## WHAT TO PRODUCE
Write out the stretch of lines below that begins at the line with "Task: Click the 90" and ends at the line with "The height and width of the screenshot is (450, 600).", including both, exactly as given and nothing more.

========================

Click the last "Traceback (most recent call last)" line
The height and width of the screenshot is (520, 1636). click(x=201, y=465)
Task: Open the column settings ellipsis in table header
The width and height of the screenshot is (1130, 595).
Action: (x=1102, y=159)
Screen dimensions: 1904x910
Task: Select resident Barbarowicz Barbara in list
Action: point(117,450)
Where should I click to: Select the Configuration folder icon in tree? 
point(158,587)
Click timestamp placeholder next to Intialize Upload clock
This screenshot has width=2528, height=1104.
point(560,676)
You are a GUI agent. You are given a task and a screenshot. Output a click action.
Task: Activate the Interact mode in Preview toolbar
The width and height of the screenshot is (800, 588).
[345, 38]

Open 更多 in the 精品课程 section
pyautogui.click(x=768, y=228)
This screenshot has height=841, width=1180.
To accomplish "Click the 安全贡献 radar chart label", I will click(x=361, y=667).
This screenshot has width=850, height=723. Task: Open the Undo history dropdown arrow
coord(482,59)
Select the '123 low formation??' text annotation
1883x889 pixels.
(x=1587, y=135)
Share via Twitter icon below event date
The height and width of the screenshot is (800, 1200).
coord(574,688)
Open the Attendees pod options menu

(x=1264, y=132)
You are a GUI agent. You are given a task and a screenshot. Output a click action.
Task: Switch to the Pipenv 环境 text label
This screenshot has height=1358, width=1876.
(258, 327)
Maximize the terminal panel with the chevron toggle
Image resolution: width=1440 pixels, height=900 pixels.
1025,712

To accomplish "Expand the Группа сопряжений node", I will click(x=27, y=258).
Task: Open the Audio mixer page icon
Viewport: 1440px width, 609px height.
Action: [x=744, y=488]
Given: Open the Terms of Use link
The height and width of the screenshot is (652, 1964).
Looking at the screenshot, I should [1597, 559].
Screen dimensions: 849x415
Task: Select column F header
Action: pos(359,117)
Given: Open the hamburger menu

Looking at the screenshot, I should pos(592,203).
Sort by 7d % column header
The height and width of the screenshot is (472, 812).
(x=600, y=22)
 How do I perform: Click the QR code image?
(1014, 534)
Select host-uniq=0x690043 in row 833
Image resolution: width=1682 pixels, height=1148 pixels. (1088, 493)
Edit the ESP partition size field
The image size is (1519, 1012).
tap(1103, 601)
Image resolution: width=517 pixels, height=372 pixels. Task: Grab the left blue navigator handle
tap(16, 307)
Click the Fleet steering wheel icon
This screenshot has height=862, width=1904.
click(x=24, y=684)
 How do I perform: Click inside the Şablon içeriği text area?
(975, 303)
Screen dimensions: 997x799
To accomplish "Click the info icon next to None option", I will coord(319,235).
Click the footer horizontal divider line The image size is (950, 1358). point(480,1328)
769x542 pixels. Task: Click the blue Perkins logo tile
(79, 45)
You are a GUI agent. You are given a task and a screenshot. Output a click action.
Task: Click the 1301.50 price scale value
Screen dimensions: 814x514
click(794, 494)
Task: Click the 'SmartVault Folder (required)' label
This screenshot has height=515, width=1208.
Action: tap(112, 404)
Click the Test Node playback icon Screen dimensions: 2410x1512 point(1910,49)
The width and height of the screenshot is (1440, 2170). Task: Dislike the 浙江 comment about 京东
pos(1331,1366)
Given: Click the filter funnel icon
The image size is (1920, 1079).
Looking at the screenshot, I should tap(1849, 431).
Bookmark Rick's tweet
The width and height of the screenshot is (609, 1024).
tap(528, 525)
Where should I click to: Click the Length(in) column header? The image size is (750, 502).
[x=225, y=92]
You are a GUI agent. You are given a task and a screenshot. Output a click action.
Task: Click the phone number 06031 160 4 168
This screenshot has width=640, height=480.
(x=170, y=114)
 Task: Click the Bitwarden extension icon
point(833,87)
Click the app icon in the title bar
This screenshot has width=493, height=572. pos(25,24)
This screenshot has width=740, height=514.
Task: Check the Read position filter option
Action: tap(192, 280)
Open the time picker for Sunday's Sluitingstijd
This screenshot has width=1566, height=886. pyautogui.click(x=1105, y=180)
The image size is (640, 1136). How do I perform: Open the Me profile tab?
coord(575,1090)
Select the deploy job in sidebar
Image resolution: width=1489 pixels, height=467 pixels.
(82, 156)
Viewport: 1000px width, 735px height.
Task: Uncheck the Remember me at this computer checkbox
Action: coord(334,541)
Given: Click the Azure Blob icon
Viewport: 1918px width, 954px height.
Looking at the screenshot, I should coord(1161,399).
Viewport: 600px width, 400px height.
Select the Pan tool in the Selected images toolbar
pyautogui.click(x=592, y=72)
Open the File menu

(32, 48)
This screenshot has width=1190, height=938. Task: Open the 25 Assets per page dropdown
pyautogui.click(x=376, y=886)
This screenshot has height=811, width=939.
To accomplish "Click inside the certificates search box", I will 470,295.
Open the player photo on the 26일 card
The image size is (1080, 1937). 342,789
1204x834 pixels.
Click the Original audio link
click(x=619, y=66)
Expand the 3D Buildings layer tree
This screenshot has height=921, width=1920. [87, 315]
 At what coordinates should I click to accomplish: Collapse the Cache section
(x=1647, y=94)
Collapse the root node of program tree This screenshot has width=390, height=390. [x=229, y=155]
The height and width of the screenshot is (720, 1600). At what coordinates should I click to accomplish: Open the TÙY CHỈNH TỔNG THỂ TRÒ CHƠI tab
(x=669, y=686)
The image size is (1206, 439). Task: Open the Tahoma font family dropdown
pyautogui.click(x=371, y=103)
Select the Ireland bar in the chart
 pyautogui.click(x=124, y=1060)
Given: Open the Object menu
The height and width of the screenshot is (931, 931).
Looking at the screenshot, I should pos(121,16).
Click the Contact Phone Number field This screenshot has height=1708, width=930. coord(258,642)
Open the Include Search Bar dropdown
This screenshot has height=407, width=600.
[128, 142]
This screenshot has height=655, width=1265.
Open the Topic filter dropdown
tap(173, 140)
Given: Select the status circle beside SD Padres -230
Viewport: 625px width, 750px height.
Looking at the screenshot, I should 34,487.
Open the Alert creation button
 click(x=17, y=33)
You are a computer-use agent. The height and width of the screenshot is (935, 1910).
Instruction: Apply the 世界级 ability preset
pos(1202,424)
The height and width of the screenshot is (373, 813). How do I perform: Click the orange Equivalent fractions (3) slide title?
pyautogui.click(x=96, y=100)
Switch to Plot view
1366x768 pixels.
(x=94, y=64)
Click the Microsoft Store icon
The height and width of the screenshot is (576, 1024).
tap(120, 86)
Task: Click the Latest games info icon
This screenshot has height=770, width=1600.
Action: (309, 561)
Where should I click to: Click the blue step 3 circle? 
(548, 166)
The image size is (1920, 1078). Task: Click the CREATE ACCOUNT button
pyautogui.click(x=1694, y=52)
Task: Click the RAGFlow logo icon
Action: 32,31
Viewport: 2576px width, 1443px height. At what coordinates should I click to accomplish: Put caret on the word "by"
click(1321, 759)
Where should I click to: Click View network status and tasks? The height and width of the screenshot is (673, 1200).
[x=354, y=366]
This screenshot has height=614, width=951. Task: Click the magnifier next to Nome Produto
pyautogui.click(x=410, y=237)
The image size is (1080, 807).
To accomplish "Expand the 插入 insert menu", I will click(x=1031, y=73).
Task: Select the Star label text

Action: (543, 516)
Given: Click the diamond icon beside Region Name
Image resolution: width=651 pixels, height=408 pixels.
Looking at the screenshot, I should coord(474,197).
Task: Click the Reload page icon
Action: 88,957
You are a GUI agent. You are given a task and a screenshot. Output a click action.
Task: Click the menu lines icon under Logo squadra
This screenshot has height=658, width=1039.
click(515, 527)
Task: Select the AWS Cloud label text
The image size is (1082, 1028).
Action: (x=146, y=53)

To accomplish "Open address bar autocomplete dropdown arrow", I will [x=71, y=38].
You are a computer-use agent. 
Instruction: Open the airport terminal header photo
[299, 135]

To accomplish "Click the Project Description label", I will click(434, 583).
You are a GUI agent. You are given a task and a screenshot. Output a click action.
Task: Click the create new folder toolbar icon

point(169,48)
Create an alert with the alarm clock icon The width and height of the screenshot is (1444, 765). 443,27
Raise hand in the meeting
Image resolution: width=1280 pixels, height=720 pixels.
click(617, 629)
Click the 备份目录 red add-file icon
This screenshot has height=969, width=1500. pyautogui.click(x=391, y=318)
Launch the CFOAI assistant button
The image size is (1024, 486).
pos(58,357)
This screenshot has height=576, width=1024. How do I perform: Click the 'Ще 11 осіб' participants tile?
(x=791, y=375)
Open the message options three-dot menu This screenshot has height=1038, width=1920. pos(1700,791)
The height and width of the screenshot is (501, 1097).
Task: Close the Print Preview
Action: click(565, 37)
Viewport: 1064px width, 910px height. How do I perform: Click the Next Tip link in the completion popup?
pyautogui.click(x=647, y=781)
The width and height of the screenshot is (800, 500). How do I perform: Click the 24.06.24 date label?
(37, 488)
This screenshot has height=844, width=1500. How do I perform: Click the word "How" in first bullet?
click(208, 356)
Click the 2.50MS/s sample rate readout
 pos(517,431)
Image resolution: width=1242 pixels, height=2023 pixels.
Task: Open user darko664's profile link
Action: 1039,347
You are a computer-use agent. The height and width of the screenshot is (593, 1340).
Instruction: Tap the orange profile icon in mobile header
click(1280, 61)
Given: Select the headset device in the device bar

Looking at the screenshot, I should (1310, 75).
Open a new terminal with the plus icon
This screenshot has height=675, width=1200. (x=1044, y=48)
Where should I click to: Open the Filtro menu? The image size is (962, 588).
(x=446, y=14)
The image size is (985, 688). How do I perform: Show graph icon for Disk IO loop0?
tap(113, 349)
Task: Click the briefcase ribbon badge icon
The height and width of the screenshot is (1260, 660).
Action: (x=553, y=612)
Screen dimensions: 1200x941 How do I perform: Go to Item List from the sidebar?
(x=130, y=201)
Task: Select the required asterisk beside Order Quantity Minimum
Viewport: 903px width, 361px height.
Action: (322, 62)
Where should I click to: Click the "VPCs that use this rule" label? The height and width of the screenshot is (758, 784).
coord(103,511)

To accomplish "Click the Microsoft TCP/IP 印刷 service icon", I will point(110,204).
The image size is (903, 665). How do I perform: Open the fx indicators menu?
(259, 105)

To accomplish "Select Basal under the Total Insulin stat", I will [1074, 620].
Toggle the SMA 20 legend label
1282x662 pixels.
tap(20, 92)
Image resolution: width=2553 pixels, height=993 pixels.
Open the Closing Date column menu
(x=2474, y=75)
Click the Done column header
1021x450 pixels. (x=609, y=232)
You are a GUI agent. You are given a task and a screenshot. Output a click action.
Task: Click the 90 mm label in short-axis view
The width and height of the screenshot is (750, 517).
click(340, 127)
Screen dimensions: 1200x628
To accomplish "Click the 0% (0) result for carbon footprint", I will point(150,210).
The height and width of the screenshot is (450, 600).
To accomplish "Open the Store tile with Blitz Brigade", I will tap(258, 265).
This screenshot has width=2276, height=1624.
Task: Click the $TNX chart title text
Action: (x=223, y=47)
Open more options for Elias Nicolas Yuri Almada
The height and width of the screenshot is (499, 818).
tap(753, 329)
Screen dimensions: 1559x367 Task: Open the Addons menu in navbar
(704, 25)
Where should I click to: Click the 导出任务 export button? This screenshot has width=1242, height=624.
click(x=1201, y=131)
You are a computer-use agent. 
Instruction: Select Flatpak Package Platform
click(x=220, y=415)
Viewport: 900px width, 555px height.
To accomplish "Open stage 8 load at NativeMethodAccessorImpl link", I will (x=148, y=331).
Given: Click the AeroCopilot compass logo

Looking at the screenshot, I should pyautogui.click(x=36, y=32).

========================

## RESULT BELOW
Task: Click the 90 mm label in short-axis view
The width and height of the screenshot is (750, 517).
click(340, 127)
Screen dimensions: 1200x628
To accomplish "Click the 0% (0) result for carbon footprint", I will point(150,210).
The height and width of the screenshot is (450, 600).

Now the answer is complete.